起動時 CPU ブーストを設定する(サービス)

リビジョンの起動時 CPU のブースト機能は、インスタンスの起動時間中とインスタンス開始後の 10 秒間に追加の CPU を提供します。

実際の CPU ブーストは、CPU 上限の設定によって異なります。

CPU 上限 ブーストされた CPU
0-1 2
2 4
4 8
6 8
8 8

割り当てられたブースト CPU はコンテナの起動中に課金されます。たとえば、コンテナの起動時間が 15 秒で、2 個の CPU を割り当てた場合、起動時の CPU ブーストにより、コンテナの起動終了後 10 秒を含むインスタンスの起動時間(短い場合もある)は 4 CPU、残りのコンテナ ライフサイクルの間は 2 CPU が課金されることになります。

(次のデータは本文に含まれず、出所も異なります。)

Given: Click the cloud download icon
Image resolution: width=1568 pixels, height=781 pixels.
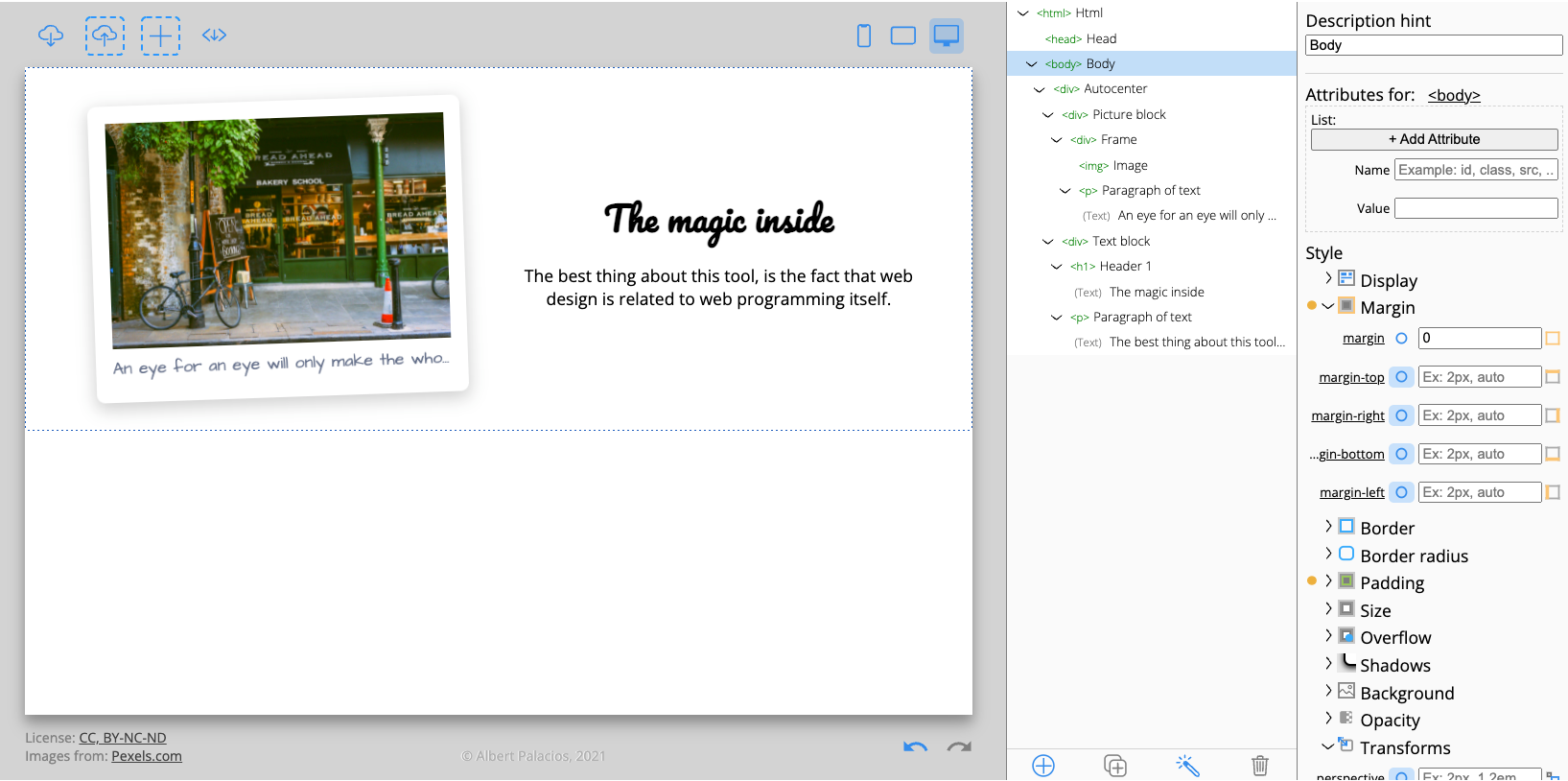Looking at the screenshot, I should pyautogui.click(x=51, y=36).
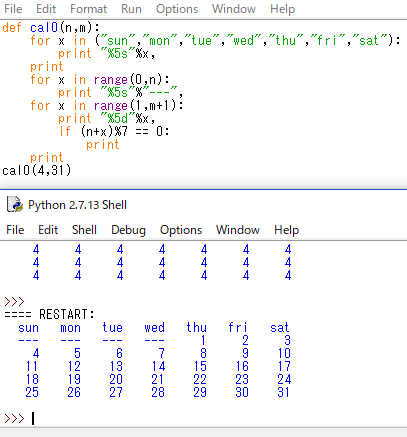
Task: Open the Shell window's File menu
Action: click(15, 230)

Google Cloud コンソールまたは Google Cloud CLI を使用して、起動時 CPU ブーストを有効または無効にできます。

コンソール

  1. Cloud Run に移動します

  2. デプロイ先の新しいサービスを構成する場合は、[サービスの作成] をクリックします。既存のサービスを構成する場合は、サービスをクリックし、[新しいリビジョンの編集とデプロイ] をクリックします。

  3. 新しいサービスを構成する場合は、最初のサービス設定のページに入力してから、[Container, Networking, Security] をクリックしてサービス構成ページを開きます。

  4. [コンテナ] タブをクリックします。

    イメージ

    • 起動時の CPU ブーストを有効にするには、[起動時の CPU ブースト] チェックボックスをオンにします。この機能を無効にするには、このチェックボックスをオフにします。
  5. [作成] または [デプロイ] をクリックします。

コマンドライン

  1. 次のコマンドを使用して、特定のサービスで起動時の CPU ブーストを有効にできます。

    gcloud run services update SERVICE --cpu-boost

    SERVICE は、実際のサービス名に置き換えます。

    デプロイ中に起動時の CPU のブーストを有効にするには、次のコマンドを使用します。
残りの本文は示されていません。